If it quacks like a preference…

Published on
2 min read

A company owned a property. After having ceased to trade and, on the evidence, being insolvent, the company sold the property, repaid the mortgage debt and then sent the balance of the sale proceeds to an associated company who then distributed those monies to the respondents in repayment of their loans to the company.
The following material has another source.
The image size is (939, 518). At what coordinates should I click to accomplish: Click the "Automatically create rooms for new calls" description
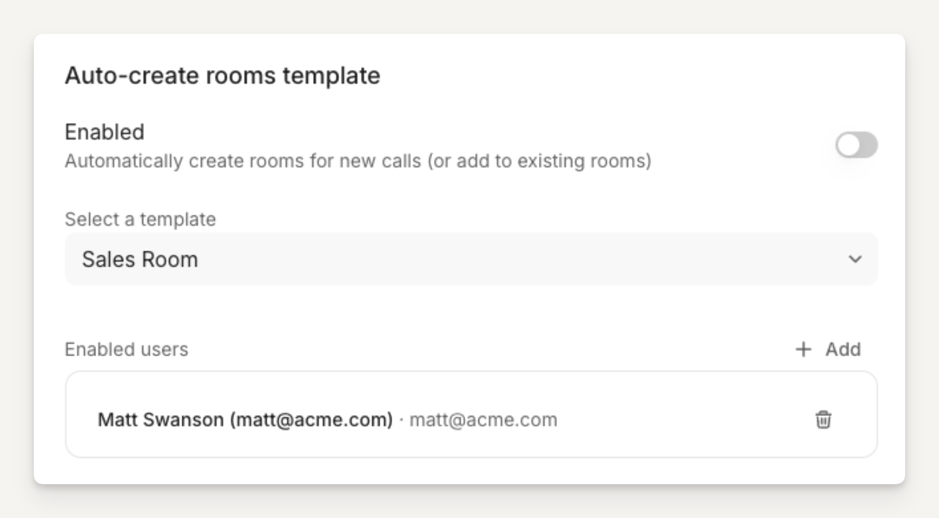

The company then went into creditors’ voluntary liquidation.

The liquidator argued that the chain of events was a preference to both respondents. The company’s sole director, and only respondent who attended the trial, argued that he believed, at the time of the sale and advance of monies, that the debts due to the respondents were secured by way of equitable charge and therefore were due to be paid in priority to the company’s other creditors and therefore there was no preference.
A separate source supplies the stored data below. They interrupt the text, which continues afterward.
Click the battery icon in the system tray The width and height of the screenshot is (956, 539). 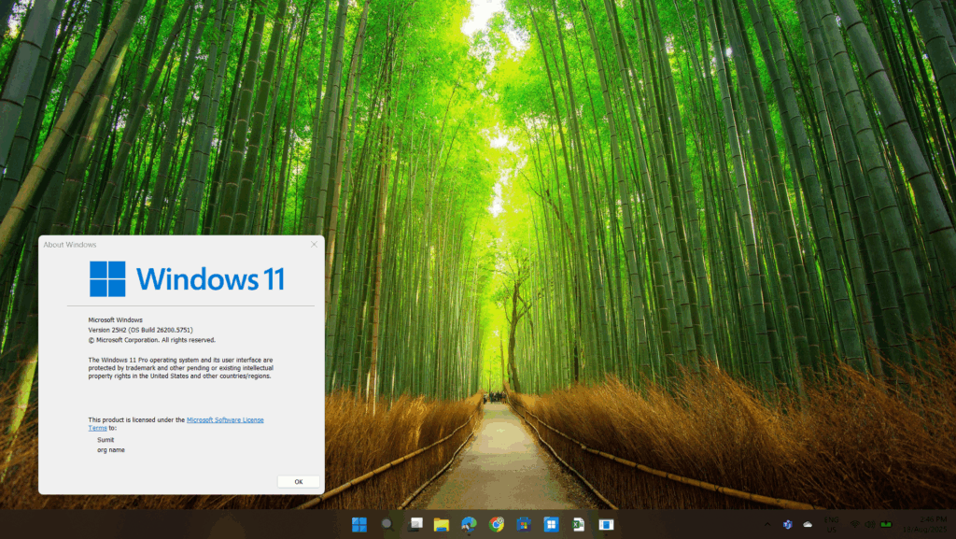coord(885,524)
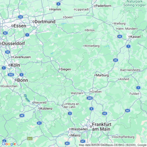Select the Siegen city label
The image size is (147, 147).
[x=66, y=69]
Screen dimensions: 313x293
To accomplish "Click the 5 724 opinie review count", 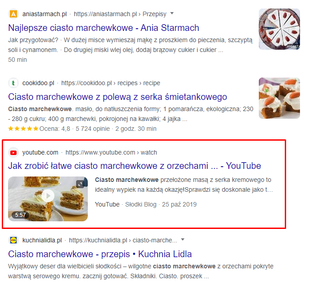I will (x=93, y=129).
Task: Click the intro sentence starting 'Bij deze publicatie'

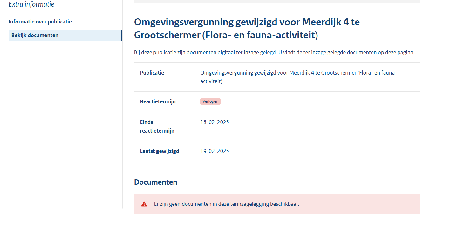Action: [274, 52]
This was notwithstanding that the director had issued a claim against the company, post liquidation, for a declaration that he had been granted an equitable charge by the company in respect of his loan. That claim failed, probably not helped by the fact that the director did not attend the hearing.

The Deputy ICCJ disagreed and did not find the director to be a “satisfactory witness”, flip-flopping on his position on the equitable charge during the trial. The Deputy ICCJ dispensed with that point as any charge was void due to non-registration in any event.

The Deputy ICCJ found that the director had not rebutted the presumption of an intention to prefer in respect of repaying himself and that the liquidator had demonstrated that the director intended to prefer the other unconnected respondent. For good measure, the Deputy ICCJ also found the director personally liable for the repayments as breach of duty.

Kelmanson and others v Gallagher and others [2022] EWHC 395 (Ch)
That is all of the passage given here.